### [PASSAGE PROVIDED]
This is an archive of the discontinued LLVM Phabricator instance.

[SimplifyCFG] Avoid quadratic on a predecessors number behavior in instruction sinking.
ClosedPublic

Authored by mzolotukhin on Dec 18 2017, 10:47 AM.

Details

Summary

If a block has N predecessors, then the current algorithm will try to
sink common code to this block N times (whenever we visit a
predecessor). Every attempt to sink the common code includes going
through all predecessors, so the complexity of the algorithm becomes
O(N^2).
With this patch we try to sink common code only when we visit the block
itself. With this, the complexity goes down to O(N).
As a side effect, the moment the code is sunk is slightly different than
before (the order of simplifications has been changed), that's why I had
to adjust two tests (note that neither of the tests is supposed to test
SimplifyCFG):

  • test/CodeGen/AArch64/arm64-jumptable.ll - changes in this test mimic

the changes that previous implementation of SimplifyCFG would do.

  • test/CodeGen/ARM/avoid-cpsr-rmw.ll - in this test I disabled common

code sinking by a command line flag.

Event Timeline

mzolotukhin created this revision.Dec 18 2017, 10:47 AM

This also fixes a big compile time regression we found that was caused by rL279460 (and consequent follow-ups). In the problematic test-case we have a huge function, where one of the blocks have more than 1000 predecessors.

test/CodeGen/AArch64/arm64-jumptable.ll - changes in this test mimic the changes that previous implementation of SimplifyCFG would do.

With your patch, what transform do we perform here instead of sinking? As far as I can tell, SimplifyCFG doesn't make any other changes.

lib/Transforms/Utils/SimplifyCFG.cpp
1657

*predecessors

test/CodeGen/AArch64/arm64-jumptable.ll - changes in this test mimic the changes that previous implementation of SimplifyCFG would do.

### [WHAT YOU WILL DO]
1. According to the SimplifyCFG review, what does the patch bring the complexity of common code sinking down to?
2. Carry on the SimplifyCFG review from the point where it stops.
The items aren't needed.

(Extracted records)
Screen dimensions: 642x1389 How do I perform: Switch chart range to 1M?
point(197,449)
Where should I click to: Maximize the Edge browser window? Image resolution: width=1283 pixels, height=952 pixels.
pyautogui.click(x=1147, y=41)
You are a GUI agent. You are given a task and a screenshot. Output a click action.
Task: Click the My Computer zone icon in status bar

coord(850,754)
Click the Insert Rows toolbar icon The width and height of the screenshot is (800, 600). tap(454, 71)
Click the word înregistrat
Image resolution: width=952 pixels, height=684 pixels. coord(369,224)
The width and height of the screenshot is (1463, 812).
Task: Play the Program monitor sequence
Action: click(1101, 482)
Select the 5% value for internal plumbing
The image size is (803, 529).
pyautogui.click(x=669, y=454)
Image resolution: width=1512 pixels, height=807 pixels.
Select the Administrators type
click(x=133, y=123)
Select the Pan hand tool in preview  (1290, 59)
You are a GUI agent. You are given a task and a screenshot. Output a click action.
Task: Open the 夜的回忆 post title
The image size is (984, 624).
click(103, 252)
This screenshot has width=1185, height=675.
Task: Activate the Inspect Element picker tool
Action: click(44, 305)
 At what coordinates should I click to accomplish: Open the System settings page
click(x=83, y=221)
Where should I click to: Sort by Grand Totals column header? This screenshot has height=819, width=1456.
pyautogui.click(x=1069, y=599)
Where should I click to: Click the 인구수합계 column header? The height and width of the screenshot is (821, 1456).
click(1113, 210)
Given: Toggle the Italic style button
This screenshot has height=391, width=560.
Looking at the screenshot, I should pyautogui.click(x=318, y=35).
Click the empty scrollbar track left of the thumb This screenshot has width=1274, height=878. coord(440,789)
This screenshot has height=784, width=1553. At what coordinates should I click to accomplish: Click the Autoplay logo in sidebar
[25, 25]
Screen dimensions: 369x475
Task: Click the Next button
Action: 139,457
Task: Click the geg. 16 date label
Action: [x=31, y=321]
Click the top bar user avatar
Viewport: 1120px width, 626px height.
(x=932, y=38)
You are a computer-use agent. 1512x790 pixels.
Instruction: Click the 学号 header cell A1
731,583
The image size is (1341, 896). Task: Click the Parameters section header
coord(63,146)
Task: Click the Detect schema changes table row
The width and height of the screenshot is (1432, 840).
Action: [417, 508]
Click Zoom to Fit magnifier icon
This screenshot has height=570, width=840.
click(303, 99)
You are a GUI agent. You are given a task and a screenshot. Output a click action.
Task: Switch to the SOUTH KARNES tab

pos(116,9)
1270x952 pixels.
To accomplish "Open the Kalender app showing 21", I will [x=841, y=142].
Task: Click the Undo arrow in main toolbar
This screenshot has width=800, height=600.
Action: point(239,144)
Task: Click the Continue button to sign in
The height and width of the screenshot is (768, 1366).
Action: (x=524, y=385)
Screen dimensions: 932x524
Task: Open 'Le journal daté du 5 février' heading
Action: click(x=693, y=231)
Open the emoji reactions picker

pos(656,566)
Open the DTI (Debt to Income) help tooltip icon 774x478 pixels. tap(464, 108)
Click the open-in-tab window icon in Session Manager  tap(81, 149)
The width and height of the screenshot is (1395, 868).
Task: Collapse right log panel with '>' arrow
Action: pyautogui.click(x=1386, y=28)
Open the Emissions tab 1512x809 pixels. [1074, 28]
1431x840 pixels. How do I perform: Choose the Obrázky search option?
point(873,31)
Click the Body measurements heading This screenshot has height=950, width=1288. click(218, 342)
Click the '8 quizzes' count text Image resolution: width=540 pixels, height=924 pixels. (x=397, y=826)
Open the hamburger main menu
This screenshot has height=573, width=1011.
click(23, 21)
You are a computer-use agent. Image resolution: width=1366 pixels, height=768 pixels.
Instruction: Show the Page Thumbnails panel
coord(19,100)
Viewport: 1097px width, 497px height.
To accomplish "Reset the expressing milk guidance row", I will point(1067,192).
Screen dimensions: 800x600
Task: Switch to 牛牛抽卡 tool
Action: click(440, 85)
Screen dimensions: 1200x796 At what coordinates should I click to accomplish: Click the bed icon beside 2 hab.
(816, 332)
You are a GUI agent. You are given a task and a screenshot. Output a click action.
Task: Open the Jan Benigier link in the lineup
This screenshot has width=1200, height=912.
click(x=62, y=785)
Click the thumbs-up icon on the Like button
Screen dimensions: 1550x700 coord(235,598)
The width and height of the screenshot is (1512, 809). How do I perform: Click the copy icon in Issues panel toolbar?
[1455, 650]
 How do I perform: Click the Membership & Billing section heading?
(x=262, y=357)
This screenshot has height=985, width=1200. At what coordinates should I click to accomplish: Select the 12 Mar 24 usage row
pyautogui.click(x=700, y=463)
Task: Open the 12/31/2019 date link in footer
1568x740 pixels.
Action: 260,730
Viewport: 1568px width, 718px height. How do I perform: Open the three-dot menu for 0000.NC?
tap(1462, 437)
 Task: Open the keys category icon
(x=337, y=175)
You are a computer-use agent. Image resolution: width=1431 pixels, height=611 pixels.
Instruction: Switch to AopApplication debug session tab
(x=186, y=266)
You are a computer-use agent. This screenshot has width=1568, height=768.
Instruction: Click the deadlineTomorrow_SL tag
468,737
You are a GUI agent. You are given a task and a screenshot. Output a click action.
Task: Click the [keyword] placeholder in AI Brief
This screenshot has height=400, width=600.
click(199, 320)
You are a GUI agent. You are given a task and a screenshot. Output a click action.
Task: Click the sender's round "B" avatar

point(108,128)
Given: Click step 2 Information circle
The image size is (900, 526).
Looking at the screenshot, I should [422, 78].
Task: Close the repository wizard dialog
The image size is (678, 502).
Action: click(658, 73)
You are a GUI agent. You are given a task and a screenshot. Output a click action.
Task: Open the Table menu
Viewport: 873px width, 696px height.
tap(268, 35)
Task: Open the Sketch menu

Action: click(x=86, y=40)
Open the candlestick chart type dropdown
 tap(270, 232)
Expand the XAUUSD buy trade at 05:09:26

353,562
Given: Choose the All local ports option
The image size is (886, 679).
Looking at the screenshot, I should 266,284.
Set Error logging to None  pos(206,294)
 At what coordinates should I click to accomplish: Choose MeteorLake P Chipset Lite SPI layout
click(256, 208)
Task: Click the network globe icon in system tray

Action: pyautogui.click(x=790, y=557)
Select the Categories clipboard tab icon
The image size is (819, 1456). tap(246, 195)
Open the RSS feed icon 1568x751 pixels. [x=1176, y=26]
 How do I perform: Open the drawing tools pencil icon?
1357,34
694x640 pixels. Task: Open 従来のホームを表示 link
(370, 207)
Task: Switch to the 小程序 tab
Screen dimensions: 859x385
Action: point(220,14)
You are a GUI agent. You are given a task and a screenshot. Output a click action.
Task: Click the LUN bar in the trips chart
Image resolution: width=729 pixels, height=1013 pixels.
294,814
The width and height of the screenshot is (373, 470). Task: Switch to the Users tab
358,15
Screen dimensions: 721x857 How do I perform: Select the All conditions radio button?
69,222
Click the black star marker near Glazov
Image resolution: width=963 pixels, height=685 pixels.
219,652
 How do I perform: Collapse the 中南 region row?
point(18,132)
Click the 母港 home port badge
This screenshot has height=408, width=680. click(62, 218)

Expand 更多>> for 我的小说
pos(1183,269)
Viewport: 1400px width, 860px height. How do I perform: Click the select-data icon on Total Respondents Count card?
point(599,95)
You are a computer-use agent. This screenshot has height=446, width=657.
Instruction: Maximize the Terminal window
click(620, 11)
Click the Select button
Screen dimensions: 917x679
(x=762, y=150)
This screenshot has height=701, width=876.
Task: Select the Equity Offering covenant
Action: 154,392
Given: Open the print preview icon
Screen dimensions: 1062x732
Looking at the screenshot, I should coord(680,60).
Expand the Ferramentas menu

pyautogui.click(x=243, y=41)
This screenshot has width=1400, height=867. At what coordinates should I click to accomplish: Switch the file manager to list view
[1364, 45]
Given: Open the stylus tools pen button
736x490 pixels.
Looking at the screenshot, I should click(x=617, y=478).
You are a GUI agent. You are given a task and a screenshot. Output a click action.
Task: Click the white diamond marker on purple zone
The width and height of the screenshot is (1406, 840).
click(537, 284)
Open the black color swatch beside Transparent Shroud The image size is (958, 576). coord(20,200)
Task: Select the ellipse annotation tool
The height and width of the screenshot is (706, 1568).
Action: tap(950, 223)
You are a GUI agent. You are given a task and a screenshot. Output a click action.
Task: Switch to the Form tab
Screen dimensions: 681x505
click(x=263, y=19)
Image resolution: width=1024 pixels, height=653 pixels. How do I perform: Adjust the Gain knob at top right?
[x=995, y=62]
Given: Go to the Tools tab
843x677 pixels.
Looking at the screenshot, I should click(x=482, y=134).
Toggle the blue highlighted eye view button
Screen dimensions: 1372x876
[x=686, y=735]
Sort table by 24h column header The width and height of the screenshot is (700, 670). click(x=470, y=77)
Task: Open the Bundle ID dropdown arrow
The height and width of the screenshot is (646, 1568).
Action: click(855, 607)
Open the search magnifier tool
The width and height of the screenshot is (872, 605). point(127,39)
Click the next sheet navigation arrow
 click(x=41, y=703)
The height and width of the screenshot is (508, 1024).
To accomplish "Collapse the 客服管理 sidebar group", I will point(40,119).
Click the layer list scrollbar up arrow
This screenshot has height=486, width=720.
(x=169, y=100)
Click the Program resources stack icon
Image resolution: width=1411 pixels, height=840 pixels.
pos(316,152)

### [SET OF ANSWERS]
1. O(N)

2.
With your patch, what transform do we perform here instead of sinking? As far as I can tell, SimplifyCFG doesn't make any other changes.

I don't think SimplifyCFG makes any other changes, but the test isn't for SimplifyCFG - as far as I understand it, it's for instructions we generate in the backend. The test was just written to trigger some specific situation, and with this change it stopped triggering it.

Michael

I don't think SimplifyCFG makes any other changes, but the test isn't for SimplifyCFG - as far as I understand it, it's for instructions we generate in the backend. The test was just written to trigger some specific situation, and with this change it stopped triggering it.

Yes, I'm not really worried about that aspect; I'm more concerned that the transform somehow isn't triggering in cases where it should.

I just tried digging a bit; it looks like the generated code is worse, particularly for avoid-cpsr-rmw.ll. I'm not sure that's really the fault of this patch, exactly... it looks like the sinking does in fact happen, but the end result is different because of related transforms. Looks like it's exposing a bad heuristic elsewhere?

Yes, I'm not really worried about that aspect; I'm more concerned that the transform somehow isn't triggering in cases where it should.

I just tried digging a bit; it looks like the generated code is worse, particularly for avoid-cpsr-rmw.ll. I'm not sure that's really the fault of this patch, exactly... it looks like the sinking does in fact happen, but the end result is different because of related transforms. Looks like it's exposing a bad heuristic elsewhere?

Yes, it does behave differently after the patch. However, from code sinking point of view the new behavior seems better to me.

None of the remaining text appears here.